UShapedPlacer

The UShapedPlacer positions the highest-scored items at both edges of the context window (start and end), with the lowest-scored items in the middle.

Overview

UShapedPlacer exploits the primacy and recency bias observed in large language models — LLMs tend to pay more attention to content at the beginning and end of the context window, with less attention to content in the middle. By placing the most relevant items at both edges, UShapedPlacer maximizes the chance that important context is attended to.

The placement pattern forms a “U” shape when score is plotted against position: high at the edges, low in the center.

Fields Used

FieldSourcePurpose
scoreScoredItemDetermines placement priority

Algorithm

U-SHAPED-PLACE(items):
    if length(items) <= 1:
        if length(items) = 0:
            return []
        return [items[0].item]

    // Step 1: Sort by score descending, tiebreak by index ascending
    scored <- new array of (score, index) of length(items)
    for i <- 0 to length(items) - 1:
        scored[i] <- (items[i].score, i)

    STABLE-SORT(scored, by score descending, then by index ascending)

    // Step 2: Alternate placement — even ranks to left edge, odd ranks to right edge
    result <- new array of ContextItem[length(items)]
    left  <- 0                      // next available left position
    right <- length(items) - 1      // next available right position

    for i <- 0 to length(scored) - 1:
        originalIndex <- scored[i].index
        item <- items[originalIndex].item

        if i mod 2 = 0:             // even rank (0, 2, 4, ...)
            result[left] <- item
            left <- left + 1
        else:                       // odd rank (1, 3, 5, ...)
            result[right] <- item
            right <- right - 1

    return result

Placement Pattern

Items are sorted by score descending and assigned a rank (0, 1, 2, …).
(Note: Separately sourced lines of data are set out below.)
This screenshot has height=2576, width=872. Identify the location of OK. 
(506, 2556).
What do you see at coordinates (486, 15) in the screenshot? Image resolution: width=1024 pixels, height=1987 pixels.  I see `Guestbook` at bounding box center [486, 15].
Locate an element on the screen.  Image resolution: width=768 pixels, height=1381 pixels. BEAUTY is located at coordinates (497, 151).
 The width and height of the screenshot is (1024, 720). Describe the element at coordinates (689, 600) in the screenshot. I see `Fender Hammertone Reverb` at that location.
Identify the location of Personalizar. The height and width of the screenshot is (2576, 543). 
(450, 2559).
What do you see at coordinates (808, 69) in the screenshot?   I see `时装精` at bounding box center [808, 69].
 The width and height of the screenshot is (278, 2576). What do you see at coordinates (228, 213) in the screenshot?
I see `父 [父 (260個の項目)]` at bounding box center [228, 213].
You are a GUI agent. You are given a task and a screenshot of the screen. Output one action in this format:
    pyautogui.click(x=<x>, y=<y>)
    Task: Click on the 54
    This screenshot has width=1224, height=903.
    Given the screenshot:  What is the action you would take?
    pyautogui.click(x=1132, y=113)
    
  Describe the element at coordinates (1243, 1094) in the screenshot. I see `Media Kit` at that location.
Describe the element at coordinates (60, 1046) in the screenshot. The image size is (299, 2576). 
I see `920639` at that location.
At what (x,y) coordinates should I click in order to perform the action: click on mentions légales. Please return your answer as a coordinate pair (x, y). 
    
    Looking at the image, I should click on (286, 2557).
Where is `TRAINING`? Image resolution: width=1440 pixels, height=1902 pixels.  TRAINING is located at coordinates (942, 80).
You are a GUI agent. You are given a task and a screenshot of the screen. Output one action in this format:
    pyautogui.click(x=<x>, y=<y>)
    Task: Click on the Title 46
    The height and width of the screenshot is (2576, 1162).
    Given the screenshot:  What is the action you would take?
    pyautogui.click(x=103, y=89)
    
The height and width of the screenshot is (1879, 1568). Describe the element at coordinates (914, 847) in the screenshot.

The rank determines placement:

RankPositionEdge
0 (highest score)Left edge (index 0)Start
1 (2nd highest)Right edge (index N-1)End
2 (3rd highest)Left edge (index 1)Start
3 (4th highest)Right edge (index N-2)End
4 (5th highest)Left edge (index 2)Start

Visual Example

Given 7 items sorted by score [A=0.9, B=0.8, C=0.7, D=0.6, E=0.5, F=0.4, G=0.3]:

Position:  [  0  ] [  1  ] [  2  ] [  3  ] [  4  ] [  5  ] [  6  ]
Item:      [  A  ] [  C  ] [  E  ] [  G  ] [  F  ] [  D  ] [  B  ]
Score:     [ 0.9 ] [ 0.7 ] [ 0.5 ] [ 0.3 ] [ 0.4 ] [ 0.6 ] [ 0.8 ]

Score plot:  ___                                               ___
            |   \                                           /  |
            |    \___                                 ___/     |
            |        \___                       ___/           |
            |            \___             ___/                 |
            |                \___   ___/                       |
            |                    \_/                           |
           start                middle                       end

The highest scores (A, B) are at the edges. The lowest score (G) is in the center.

Sort Stability

The sort MUST be stable or use a composite sort key. When two items have the same score, the item with the lower original index is ranked first. This ensures deterministic placement when scores are tied.

Edge Cases

ConditionResult
Empty inputEmpty list
Single itemThat item returned as-is
Two itemsHigher-scored at index 0, lower-scored at index 1
All items have the same scoreOriginal input order preserved (stable sort); alternating placement still applies
Pinned items (score 1.0)Not special-cased by UShapedPlacer; pinned items arrive with score 1.0 from the pipeline and naturally rank highly, sorting to edges.

Complexity

  • Time: O(N log N) — dominated by the sort.
  • Space: O(N) for the scored array and result array.

Conformance Notes

  • The sort is descending by score, with ascending index as the tiebreaker.
  • Even-ranked items (0, 2, 4, …) fill from the left (start of the array).
  • Odd-ranked items (1, 3, 5, …) fill from the right (end of the array).
  • The left pointer advances forward; the right pointer advances backward. They meet in the middle.
  • Pinned items arrive with score 1.0 (see Stage 6: Place). They will be ranked highly and placed at the edges, which is the intended behavior — pinned items should receive maximum attention.